2. The integrated hydraulic system according to claim 1, wherein the hydraulic pump source comprises an oil tank (101) and a low-pressure oil pump (102), and the control valve block comprises a third electromagnetic ball valve (201), a third Two-way valve (202), first one-way throttle valve (203), second balance valve (204) and first balance valve (205), the hydraulic oil in the oil tank (101) passes through the low-pressure oil pump in sequence (102), the third electromagnetic ball valve (201), the second reversing valve (202), the first one-way throttle valve (203), the second balance valve (204) and the The first balance valve (205) flows into the fast forward chamber (316) to push the movable piston rod (313) to the extended position.

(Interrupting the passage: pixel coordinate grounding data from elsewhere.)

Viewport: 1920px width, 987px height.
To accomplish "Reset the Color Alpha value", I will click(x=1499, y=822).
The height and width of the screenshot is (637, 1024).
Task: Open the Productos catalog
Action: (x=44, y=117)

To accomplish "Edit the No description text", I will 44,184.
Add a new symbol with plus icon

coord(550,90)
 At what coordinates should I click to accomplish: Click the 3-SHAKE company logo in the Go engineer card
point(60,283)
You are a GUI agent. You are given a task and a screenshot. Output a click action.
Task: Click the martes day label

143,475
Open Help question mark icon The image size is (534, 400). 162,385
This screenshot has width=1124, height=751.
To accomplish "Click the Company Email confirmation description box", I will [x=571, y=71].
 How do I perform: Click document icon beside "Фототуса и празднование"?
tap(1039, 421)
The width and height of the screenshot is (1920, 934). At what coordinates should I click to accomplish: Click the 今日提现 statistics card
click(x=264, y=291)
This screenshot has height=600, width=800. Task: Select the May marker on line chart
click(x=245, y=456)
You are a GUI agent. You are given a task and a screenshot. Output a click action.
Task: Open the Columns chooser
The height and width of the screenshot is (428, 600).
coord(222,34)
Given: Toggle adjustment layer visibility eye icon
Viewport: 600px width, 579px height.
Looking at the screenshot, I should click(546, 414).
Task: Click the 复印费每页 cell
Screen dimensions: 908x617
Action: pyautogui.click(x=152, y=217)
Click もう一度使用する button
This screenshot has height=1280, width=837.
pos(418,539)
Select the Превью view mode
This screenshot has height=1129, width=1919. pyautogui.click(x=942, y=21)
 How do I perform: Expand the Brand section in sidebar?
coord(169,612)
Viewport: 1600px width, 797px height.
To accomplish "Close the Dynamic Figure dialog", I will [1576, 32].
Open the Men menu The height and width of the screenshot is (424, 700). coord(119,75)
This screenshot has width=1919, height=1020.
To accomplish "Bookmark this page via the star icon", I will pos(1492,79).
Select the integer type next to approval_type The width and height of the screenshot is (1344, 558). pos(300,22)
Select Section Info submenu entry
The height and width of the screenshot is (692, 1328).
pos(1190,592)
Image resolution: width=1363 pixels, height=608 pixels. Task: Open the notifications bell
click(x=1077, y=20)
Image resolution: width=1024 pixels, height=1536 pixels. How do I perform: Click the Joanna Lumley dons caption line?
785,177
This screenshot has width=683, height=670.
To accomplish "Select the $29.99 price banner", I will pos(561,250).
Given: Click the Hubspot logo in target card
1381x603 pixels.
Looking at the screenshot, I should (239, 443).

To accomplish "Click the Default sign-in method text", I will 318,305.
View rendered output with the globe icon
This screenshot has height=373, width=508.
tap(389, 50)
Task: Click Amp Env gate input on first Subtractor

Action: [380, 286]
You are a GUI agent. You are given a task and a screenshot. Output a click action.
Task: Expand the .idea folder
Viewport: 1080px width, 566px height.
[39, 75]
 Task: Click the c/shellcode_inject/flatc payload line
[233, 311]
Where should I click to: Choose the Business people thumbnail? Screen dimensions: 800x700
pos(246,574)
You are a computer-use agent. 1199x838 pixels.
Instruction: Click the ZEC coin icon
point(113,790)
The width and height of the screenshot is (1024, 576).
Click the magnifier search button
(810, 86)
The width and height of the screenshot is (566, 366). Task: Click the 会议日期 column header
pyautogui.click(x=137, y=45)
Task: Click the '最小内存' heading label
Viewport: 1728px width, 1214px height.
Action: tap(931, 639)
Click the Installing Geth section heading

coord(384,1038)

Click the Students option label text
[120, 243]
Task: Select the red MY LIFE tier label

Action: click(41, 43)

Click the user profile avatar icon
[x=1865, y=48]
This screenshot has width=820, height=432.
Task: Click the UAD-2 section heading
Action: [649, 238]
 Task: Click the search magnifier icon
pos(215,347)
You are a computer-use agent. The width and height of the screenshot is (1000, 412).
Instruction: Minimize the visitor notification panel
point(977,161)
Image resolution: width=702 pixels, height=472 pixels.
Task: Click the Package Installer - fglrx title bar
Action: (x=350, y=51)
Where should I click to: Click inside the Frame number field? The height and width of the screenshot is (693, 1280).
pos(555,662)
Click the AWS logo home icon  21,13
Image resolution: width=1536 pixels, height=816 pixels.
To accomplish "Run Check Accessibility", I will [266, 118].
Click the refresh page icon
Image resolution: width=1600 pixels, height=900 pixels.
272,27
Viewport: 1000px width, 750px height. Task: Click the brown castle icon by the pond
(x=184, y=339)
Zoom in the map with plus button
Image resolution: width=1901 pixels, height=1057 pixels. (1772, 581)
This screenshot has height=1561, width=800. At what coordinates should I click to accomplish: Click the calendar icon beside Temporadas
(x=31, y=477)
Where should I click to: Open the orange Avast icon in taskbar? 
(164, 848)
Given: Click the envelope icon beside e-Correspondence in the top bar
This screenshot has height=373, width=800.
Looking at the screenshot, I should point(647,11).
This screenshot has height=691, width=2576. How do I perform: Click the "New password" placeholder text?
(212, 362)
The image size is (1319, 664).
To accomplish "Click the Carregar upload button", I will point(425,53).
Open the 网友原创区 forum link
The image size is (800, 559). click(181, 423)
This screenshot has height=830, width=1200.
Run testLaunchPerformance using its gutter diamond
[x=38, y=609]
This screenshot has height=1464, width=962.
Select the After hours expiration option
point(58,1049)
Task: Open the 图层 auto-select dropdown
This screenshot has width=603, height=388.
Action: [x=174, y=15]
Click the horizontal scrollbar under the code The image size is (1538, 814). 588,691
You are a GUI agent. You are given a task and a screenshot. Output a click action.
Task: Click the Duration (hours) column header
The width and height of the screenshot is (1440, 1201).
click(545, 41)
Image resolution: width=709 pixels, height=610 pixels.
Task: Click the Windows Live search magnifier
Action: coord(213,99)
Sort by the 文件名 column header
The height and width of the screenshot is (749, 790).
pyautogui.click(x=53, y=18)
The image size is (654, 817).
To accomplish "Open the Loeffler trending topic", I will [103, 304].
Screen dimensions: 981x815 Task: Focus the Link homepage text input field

3. The integrated hydraulic system according to claim 2, wherein the liquid charging unit (32) comprises a liquid charging valve (321) and a high-level oil tank (322), and the movable piston rod (313) extends out When the negative pressure of the rodless cavity (314) opens the filling valve (321), the hydraulic oil in the high-level oil tank (322) flows into the rodless cavity (314) through the filling valve (321). ) to push the movable piston rod (313).

4. The integrated hydraulic system according to claim 3, wherein the control valve block further comprises a second one-way throttle valve (206), when the movable piston rod (313) extends, the The hydraulic oil in the rod cavity (315) flows into the oil tank (101) through the second balance valve (204), the second one-way throttle valve (206) and the second reversing valve (202) in sequence ).

5. The integrated hydraulic system according to claim 4, wherein the control valve block further comprises a second electromagnetic ball valve (207), and the hydraulic oil in the oil tank (101) passes through the low-pressure oil pump (102) in sequence ) and the second solenoid ball valve (207) flow into the rodless cavity (314).

6. The integrated hydraulic system according to claim 5, wherein the hydraulic pump source further comprises a high-pressure oil pump (103), and the control valve block further comprises a first reversing valve (208) and a first solenoid A ball valve (209), the hydraulic oil in the oil tank (101) flows into the rodless cavity via the high-pressure oil pump (103), the first reversing valve (208) and the first electromagnetic ball valve (209) in sequence (314) to pressurize the movable piston rod (313).

7 . The integrated hydraulic system according to claim 6 , wherein the control valve block further comprises a fourth solenoid ball valve ( 210 ), and the hydraulic oil in the rodless cavity ( 314 ) passes through the fourth solenoid The ball valve (210) flows into the oil tank (101) to relieve the pressure of the movable piston rod (313).

8 . The integrated hydraulic system according to claim 4 , wherein the hydraulic oil in the oil tank ( 101 ) passes through the low-pressure oil pump ( 102 ), the third electromagnetic ball valve ( 201 ), the The second reversing valve (202), the second one-way throttle valve (206) and the second balance valve (204) flow into the rod chamber (315) to push the movable piston rod (313) to the retracted position.

9 . The integrated hydraulic system according to claim 8 , wherein the hydraulic oil in the oil tank ( 101 ) passes through the low-pressure oil pump ( 102 ), the third electromagnetic ball valve ( 201 ), the The second reversing valve (202) and the second one-way throttle valve (206) flow into the filling valve (321) to open the filling valve (321), and the Hydraulic oil flows into the high-level oil tank (322) through the charging valve (321).

10. A tire vulcanizer, characterized by comprising the integrated hydraulic system according to any one of claims 1-9.